# aus Foto Strichzeichnung erstellen (sketchen)



## brave cookie (5. Februar 2004)

Hi folks!
Ich hätte da mal ne Frage! Weiß jemand wie ich aus einem Bild eine Strichzeichnung erstelle? Hab schon ein paar tuts gelesen, hat aber irgendwie nicht hingehauen.


----------



## subzero (5. Februar 2004)

Es wäre vielleicht hilfreicher/wichtiger wenn du sagen würdest wo die Probleme liegen, Beipsiele zeigen oder das Ganze einfach etwas näher beschreibst


----------



## Clubkatze (5. Februar 2004)

Voraussetzung: Photoshop 7 oder höher 

Guck´dann mal unter Filter, Kunstfilter oder Malfilter, da müsste was passendes dabei sein. Du kannst die Effekte ja auch untereinander kombinieren...


----------



## brave cookie (5. Februar 2004)

hmm...tja! Wie gut das ich nur photoshop 6 zur Verfügung hab  
Ja das mit den Filtern ist auch ne Lösung.
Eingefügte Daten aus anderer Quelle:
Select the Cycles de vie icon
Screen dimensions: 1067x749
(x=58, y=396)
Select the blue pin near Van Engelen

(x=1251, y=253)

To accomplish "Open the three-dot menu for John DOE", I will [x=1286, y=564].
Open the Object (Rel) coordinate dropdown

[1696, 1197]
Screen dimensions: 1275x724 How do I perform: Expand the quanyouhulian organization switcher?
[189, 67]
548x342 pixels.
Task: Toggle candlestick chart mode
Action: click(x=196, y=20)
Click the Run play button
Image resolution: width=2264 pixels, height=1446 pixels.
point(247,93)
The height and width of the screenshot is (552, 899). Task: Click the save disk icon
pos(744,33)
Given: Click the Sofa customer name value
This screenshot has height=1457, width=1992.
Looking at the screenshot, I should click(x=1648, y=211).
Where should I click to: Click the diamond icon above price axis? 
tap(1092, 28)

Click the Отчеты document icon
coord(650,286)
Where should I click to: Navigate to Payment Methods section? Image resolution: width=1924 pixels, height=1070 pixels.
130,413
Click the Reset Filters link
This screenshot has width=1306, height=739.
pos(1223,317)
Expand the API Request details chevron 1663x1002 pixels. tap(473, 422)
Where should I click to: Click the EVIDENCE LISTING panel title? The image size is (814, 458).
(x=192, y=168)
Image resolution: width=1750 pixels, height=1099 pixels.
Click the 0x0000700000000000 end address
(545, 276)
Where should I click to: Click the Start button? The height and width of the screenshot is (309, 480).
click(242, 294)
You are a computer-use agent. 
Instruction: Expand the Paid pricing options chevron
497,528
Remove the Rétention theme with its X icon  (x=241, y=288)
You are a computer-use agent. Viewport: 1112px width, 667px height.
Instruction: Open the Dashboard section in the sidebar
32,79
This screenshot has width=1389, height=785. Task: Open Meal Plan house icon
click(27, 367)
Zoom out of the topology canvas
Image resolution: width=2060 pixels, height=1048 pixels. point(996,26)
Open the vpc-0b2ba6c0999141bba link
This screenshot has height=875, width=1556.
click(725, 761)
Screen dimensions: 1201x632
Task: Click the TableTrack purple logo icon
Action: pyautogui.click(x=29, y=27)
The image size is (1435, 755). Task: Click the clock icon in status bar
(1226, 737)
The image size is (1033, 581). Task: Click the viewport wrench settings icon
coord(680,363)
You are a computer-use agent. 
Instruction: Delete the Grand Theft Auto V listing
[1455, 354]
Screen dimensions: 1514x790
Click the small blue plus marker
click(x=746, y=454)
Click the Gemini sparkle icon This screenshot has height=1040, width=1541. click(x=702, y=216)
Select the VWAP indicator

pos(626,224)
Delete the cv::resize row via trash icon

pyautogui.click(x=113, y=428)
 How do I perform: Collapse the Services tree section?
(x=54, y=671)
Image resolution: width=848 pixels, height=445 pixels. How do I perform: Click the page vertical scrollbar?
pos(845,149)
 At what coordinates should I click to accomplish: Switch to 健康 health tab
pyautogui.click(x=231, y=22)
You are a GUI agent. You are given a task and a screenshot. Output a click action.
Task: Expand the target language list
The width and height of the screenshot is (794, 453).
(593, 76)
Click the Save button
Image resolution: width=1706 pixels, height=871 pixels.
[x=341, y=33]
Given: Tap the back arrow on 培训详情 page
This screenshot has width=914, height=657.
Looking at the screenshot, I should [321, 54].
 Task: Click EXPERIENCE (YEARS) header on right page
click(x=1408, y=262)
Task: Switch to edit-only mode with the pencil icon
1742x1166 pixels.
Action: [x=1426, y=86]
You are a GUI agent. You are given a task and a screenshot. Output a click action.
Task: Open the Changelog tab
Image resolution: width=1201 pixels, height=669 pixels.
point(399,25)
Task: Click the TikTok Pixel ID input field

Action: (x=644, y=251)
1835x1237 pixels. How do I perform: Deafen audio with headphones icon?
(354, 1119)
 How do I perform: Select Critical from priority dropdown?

Danke!
Hab allerdings schon irgendwo ein tut gesehen vonwegen das Bild duplizieren, in Graustufen umwandeln, invertieren usw. 
Find ich allerdings nicht mehr wieder.


----------



## Clubkatze (5. Februar 2004)

Gibts die Filter auch bei Ps6? Denke mal oder? Hab´nämlich gleich mit Ps 7 gestartet  
Aber ich denke das du mit den Filtern zu nem ordentlichen Ergebnis kommen wirst...


----------



## brave cookie (5. Februar 2004)

Ja Malfiter usw. gibts auch bei ps6. 
Werd das schon irgenwie zurechtfuchteln!
Vielen Dank


----------



## mortimer (5. Februar 2004)

Falls Du sowas wie im Anhang meinst: Nix Filter !

Ändere den Modus auf Graustufen, und spiel einfach mit Kontrast, Helligkeit, Tonwerttrennung, etc. herum.

Die Filter wären eine Zugabe, sind aber nicht notwendig.

mortimer


----------